### Records supplied
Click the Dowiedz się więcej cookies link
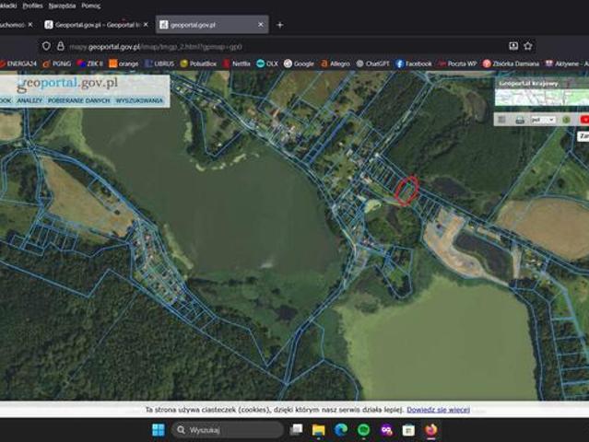The height and width of the screenshot is (442, 589). [x=438, y=410]
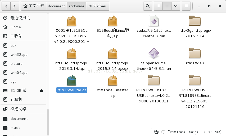The image size is (226, 136).
Task: Select rtl8188eu-master.zip archive icon
Action: pos(113,80)
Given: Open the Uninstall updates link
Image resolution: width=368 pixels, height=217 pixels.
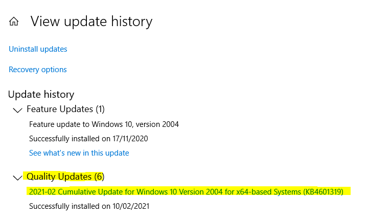Looking at the screenshot, I should [x=38, y=49].
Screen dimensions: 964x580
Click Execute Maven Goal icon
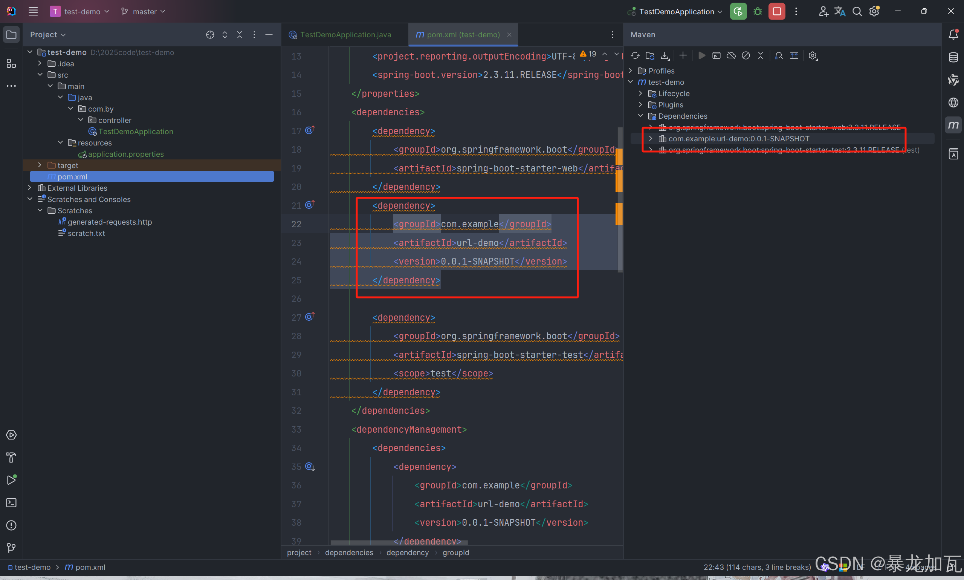pyautogui.click(x=716, y=55)
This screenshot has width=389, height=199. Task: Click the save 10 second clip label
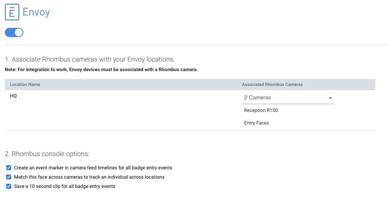click(x=65, y=186)
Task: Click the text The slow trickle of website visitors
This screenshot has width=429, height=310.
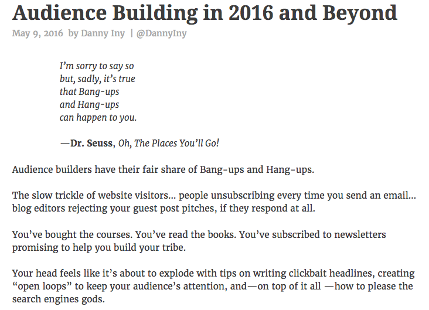Action: [x=90, y=195]
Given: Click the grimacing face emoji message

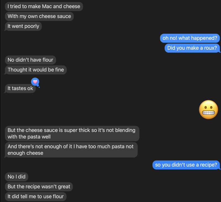Looking at the screenshot, I should click(209, 110).
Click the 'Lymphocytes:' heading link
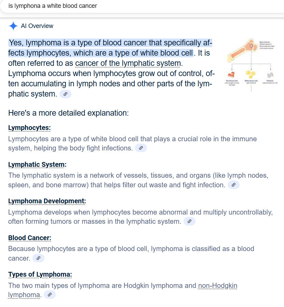Image resolution: width=284 pixels, height=307 pixels. tap(29, 128)
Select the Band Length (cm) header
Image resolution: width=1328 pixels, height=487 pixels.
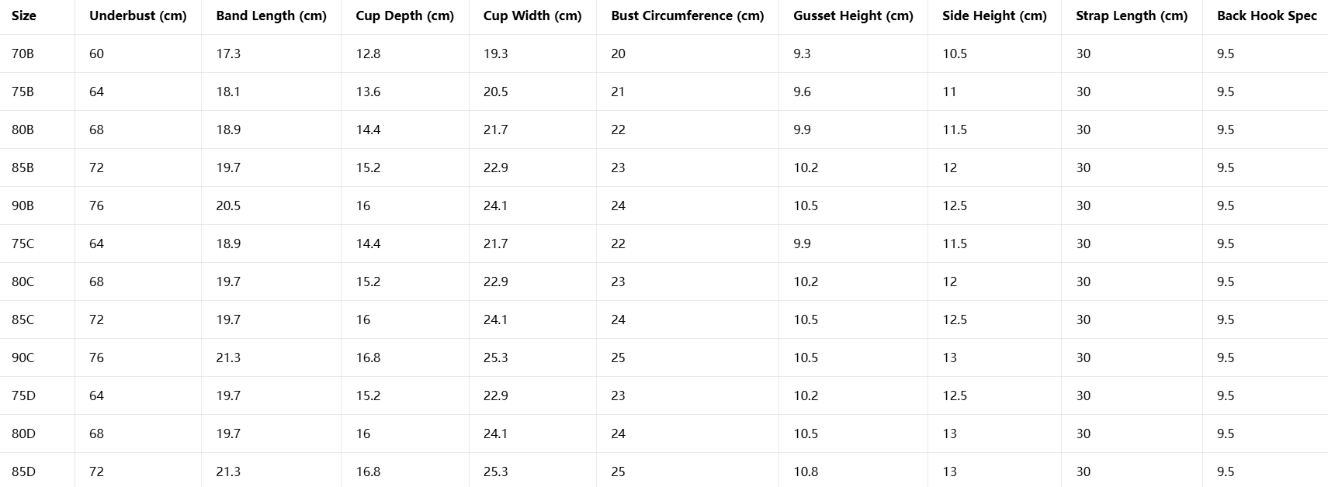pyautogui.click(x=271, y=16)
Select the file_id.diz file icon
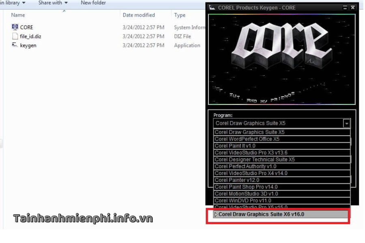 click(x=15, y=36)
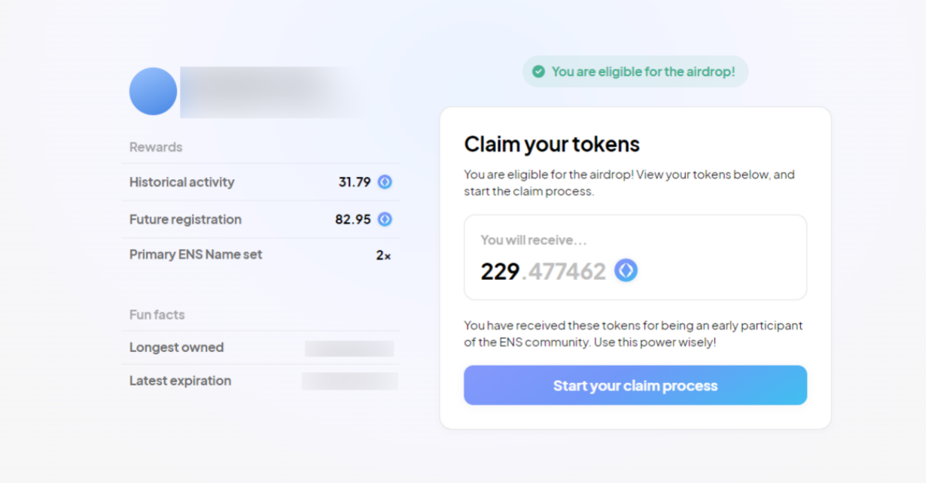This screenshot has width=926, height=483.
Task: Click the 'You will receive…' label
Action: pos(533,240)
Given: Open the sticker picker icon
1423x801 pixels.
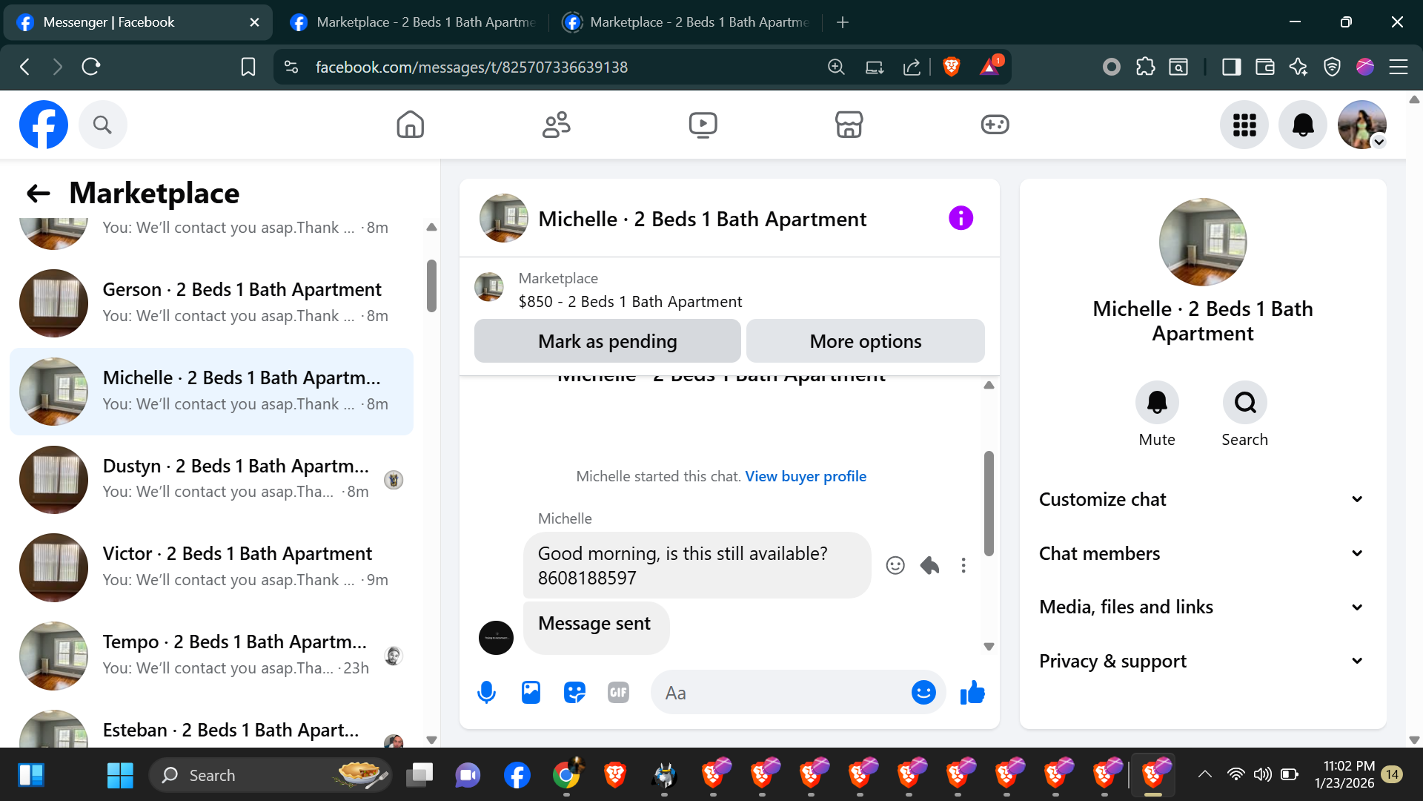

### What this task involves
Print the records above word for word and line for line, leaving out the pictures.

### Result of the exercise
Click the Dowiedz się więcej cookies link
The height and width of the screenshot is (442, 589). [x=438, y=410]
The image size is (226, 136).
Task: Select rtl8188eu-master.zip archive icon
Action: pos(113,80)
Given: Open the Uninstall updates link
Image resolution: width=368 pixels, height=217 pixels.
Looking at the screenshot, I should [x=38, y=49].
Screen dimensions: 964x580
Click Execute Maven Goal icon
pyautogui.click(x=716, y=55)
This screenshot has width=389, height=199. Task: Click the save 10 second clip label
click(x=65, y=186)
Task: Click the text The slow trickle of website visitors
This screenshot has width=429, height=310.
Action: [x=90, y=195]
Given: Click the grimacing face emoji message

Looking at the screenshot, I should click(209, 110).
Click the 'Lymphocytes:' heading link
Image resolution: width=284 pixels, height=307 pixels. tap(29, 128)
Select the Band Length (cm) header
Image resolution: width=1328 pixels, height=487 pixels.
pyautogui.click(x=271, y=16)
Select the file_id.diz file icon
 click(x=15, y=36)
This screenshot has width=926, height=483.
Task: Click the 'You will receive…' label
Action: pos(533,240)
Given: Open the sticker picker icon
1423x801 pixels.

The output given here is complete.